Mula assured the diocese that the Agriculture department will provide assistance and resources to the development of the program.

Bishop Pablo Virgilio David of Kalookan signs a Memorandum of Agreement with the Department of Agriculture on August 5 for the development of the “GRACE Urban Demonstration Farm.” (Photo by Vincent Go)

Father Eduardo Vasquez, parish priest of the Shrine of Our Lady of Grace and director of GRACE Urban Demonstration Farm, said the program started with a question, “How long will we feed the people affected by the lockdown due to COVID-19?”

“I answered, ‘Until we teach them how to plant their own food,’” the priest told LiCAS.news.

The priest said the diocesan program “will rebut the notion” that farming is impossible in urban areas or in heavily-populated communities.

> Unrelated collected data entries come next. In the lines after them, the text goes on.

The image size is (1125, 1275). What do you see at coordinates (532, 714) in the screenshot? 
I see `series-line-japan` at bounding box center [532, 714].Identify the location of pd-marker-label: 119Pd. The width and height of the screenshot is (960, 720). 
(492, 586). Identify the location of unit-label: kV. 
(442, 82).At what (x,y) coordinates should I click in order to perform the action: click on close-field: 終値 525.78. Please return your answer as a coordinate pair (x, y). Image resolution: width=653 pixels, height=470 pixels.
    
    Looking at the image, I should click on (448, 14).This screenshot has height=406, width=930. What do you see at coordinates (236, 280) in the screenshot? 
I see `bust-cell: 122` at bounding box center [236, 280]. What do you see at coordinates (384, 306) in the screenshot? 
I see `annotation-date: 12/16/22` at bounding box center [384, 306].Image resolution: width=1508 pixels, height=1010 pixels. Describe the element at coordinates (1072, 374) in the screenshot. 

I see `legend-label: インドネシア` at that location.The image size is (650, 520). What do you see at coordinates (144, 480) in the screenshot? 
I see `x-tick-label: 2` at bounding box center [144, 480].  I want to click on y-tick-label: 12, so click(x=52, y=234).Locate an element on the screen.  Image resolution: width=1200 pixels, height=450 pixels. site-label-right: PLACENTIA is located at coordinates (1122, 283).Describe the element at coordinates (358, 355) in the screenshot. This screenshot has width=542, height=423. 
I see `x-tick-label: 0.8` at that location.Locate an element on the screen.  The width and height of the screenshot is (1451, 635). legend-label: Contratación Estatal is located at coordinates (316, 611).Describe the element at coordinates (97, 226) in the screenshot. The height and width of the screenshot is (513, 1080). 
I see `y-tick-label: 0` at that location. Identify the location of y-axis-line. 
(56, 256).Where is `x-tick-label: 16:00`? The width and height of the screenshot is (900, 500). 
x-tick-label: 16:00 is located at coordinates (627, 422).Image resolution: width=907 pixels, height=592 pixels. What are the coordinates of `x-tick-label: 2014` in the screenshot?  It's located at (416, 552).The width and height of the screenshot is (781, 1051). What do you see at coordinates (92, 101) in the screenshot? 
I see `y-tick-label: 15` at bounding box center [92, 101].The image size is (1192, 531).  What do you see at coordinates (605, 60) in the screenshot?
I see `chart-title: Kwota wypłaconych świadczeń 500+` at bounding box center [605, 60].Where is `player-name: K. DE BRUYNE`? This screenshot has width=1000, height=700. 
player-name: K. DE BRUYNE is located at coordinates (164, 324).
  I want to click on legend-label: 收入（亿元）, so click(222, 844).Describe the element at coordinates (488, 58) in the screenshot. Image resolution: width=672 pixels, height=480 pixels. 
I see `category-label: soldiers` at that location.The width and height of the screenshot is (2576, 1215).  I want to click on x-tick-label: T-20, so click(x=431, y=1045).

“We want to show the public that farming is not just for farmers in the countryside. Farming can be done at your own doorstep,” he said.

He said the diocese will introduce hanging plastic containers as vegetable plots, and hydroponics, a method of growing plants without soil by using a mineral nutrient solution.

Father Vasquez said the program is a response to the call of Pope Francis’ encyclical on the care of the environment — the Laudato Si.

“This program does not only promote urban farming, but it also provides us the opportunity to act on the call of the Catholic Church for global ecological conversion,” he said.

The Diocese of Kalookan will announce the schedules of the seminars and tours inside the demonstration farm “once the prohibition on mass gathering is lifted,” said the priest.